En quatre ans , une entreprise capable de débourser 7 milliards de francs pour des acquisitions externes, mais qui n'a pas su préparer sa plongée dans le bain concurrentiel, a été réduite à une telle extrémité qu'elle n'a dû sa survie qu'à un effort de solidarité nationale correspondant à une aide de l'ordre de 500.000 francs par emploi .

Le marché censure brutalement et sans pitié l'impréparation et les erreurs d'anticipation. Cependant, il n'est pas un monstre incompréhensible. Ses réactions et ses sanctions sont prévisibles. Dès 1991, la commission sénatoriale d'enquête sur Air France 67( * ) avait formulé un diagnostic alarmant sur la situation du groupe et recommandé la mise en oeuvre immédiate de mesures qui n'ont commencé à être appliquées que deux ans plus tard 68( * ) . Trop tard !

Or, par les effectifs, Air France (39.000 salariés) est une entreprise qui est près de quatre fois moins importante que France Télécom (150.000 salariés).

Si une catastrophe similaire à celle de notre compagnie nationale frappait notre opérateur téléphonique et que la collectivité nationale devait lui fournir une aide équivalente à celle versée pour Air France, ce serait donc, toutes proportions gardées, quelque 80 milliards de francs qu'il faudrait débourser.

Pour fixer les idées, une telle somme représente plus du quart de ce qu'a rapporté l'an dernier l'impôt sur le revenu.

Peut-on raisonnablement prendre le risque de faire un jour supporter une telle charge au contribuable alors qu'aujourd'hui, on sait quelle mesure il convient de prendre pour, à coup sûr, rendre impossible tout sinistre de cette nature ?

La réponse s'impose avec d'autant plus d'évidence que si cette mesure n'était pas prise, on galvauderait en définitive l'un des plus beaux atouts dont dispose la France pour relever avec succès le défi de la société de l'information.

Certes, le coût du renoncement ne se percevrait pas immédiatement.

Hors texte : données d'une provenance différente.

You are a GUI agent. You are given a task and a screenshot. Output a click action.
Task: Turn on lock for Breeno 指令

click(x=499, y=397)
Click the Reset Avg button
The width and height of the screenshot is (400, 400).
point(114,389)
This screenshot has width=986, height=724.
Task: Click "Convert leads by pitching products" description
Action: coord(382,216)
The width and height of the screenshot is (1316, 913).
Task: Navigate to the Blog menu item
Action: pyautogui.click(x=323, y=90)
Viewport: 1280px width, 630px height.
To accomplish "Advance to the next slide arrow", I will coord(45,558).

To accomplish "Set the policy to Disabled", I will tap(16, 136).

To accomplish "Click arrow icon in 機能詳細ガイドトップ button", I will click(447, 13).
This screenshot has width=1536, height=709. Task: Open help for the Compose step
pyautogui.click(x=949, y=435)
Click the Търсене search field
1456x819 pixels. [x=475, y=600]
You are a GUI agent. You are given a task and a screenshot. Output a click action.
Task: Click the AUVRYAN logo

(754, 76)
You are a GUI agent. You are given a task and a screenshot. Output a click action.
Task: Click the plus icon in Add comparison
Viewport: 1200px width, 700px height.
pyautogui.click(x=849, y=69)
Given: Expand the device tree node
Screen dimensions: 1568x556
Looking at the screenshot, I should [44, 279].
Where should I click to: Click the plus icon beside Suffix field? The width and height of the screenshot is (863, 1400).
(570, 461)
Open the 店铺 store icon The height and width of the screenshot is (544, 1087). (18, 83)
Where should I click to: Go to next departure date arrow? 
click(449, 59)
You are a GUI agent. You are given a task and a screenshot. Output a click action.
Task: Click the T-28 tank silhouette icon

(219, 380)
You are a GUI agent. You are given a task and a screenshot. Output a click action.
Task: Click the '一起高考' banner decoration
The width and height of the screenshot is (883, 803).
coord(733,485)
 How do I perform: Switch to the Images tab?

De même, l'impact bénéfique de la sociétisation ne pourrait commencer à s'apprécier, dans sa totalité, qu'au début du prochain siècle. Plus que l'horizon d'une législature, moins que celui d'un septennat ! Mais, dans un cas, le prix de " l'abstention " sera désastreux ; dans l'autre, les " dividendes nationaux " seront considérables. Incontestablement, il y là une grande oeuvre à accomplir pour un Gouvernement.